Records supplied
►

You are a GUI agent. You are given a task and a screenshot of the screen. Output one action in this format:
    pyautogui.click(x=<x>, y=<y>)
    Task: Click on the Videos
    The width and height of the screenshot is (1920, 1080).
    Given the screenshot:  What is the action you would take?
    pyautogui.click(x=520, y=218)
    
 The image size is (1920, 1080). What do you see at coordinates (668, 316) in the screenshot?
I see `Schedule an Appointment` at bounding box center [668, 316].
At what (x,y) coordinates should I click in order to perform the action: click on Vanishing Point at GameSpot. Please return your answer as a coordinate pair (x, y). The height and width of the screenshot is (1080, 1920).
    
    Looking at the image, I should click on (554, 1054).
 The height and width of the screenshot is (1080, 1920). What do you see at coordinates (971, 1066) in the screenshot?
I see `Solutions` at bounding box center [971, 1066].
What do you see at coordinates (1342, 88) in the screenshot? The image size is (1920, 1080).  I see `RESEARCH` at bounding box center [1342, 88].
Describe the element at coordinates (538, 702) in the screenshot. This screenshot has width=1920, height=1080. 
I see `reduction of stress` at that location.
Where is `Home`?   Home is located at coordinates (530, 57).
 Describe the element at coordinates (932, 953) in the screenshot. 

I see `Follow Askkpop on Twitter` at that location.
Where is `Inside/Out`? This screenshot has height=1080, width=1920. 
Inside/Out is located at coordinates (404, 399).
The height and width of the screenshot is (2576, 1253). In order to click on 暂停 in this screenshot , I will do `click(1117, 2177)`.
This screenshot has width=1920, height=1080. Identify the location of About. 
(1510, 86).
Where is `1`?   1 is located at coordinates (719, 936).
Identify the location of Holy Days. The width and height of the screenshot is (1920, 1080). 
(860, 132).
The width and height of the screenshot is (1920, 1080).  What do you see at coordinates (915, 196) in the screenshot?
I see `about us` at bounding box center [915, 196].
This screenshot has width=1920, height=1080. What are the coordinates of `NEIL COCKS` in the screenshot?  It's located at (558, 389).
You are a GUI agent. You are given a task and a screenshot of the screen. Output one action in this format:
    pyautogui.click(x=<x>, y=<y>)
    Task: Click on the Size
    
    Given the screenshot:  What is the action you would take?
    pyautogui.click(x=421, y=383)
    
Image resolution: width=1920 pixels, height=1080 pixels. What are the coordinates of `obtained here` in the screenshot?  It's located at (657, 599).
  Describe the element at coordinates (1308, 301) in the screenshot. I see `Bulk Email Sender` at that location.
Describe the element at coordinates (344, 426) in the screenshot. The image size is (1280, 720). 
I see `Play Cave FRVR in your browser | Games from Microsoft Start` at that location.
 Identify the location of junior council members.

◄

Problem to work on
Reproduce all of the lines above, substituting "Find the position of" for every occurrence of "Identify the location of" and leaving everything else unchanged.

Result
You are a GUI agent. You are given a task and a screenshot of the screen. Output one action in this format:
    pyautogui.click(x=<x>, y=<y>)
    Task: Click on the Videos
    The width and height of the screenshot is (1920, 1080).
    Given the screenshot:  What is the action you would take?
    pyautogui.click(x=520, y=218)
    
 The image size is (1920, 1080). What do you see at coordinates (668, 316) in the screenshot?
I see `Schedule an Appointment` at bounding box center [668, 316].
At what (x,y) coordinates should I click in order to perform the action: click on Vanishing Point at GameSpot. Please return your answer as a coordinate pair (x, y). The height and width of the screenshot is (1080, 1920).
    
    Looking at the image, I should click on (554, 1054).
 The height and width of the screenshot is (1080, 1920). What do you see at coordinates (971, 1066) in the screenshot?
I see `Solutions` at bounding box center [971, 1066].
What do you see at coordinates (1342, 88) in the screenshot? The image size is (1920, 1080).  I see `RESEARCH` at bounding box center [1342, 88].
Describe the element at coordinates (538, 702) in the screenshot. This screenshot has width=1920, height=1080. 
I see `reduction of stress` at that location.
Where is `Home`?   Home is located at coordinates (530, 57).
 Describe the element at coordinates (932, 953) in the screenshot. 

I see `Follow Askkpop on Twitter` at that location.
Where is `Inside/Out`? This screenshot has height=1080, width=1920. 
Inside/Out is located at coordinates (404, 399).
The height and width of the screenshot is (2576, 1253). In order to click on 暂停 in this screenshot , I will do `click(1117, 2177)`.
This screenshot has width=1920, height=1080. Find the position of About. 
(1510, 86).
Where is `1`?   1 is located at coordinates (719, 936).
Find the position of Holy Days. The width and height of the screenshot is (1920, 1080). 
(860, 132).
The width and height of the screenshot is (1920, 1080).  What do you see at coordinates (915, 196) in the screenshot?
I see `about us` at bounding box center [915, 196].
This screenshot has width=1920, height=1080. What are the coordinates of `NEIL COCKS` in the screenshot?  It's located at (558, 389).
You are a GUI agent. You are given a task and a screenshot of the screen. Output one action in this format:
    pyautogui.click(x=<x>, y=<y>)
    Task: Click on the Size
    
    Given the screenshot:  What is the action you would take?
    pyautogui.click(x=421, y=383)
    
Image resolution: width=1920 pixels, height=1080 pixels. What are the coordinates of `obtained here` in the screenshot?  It's located at (657, 599).
  Describe the element at coordinates (1308, 301) in the screenshot. I see `Bulk Email Sender` at that location.
Describe the element at coordinates (344, 426) in the screenshot. The image size is (1280, 720). 
I see `Play Cave FRVR in your browser | Games from Microsoft Start` at that location.
 Find the position of junior council members.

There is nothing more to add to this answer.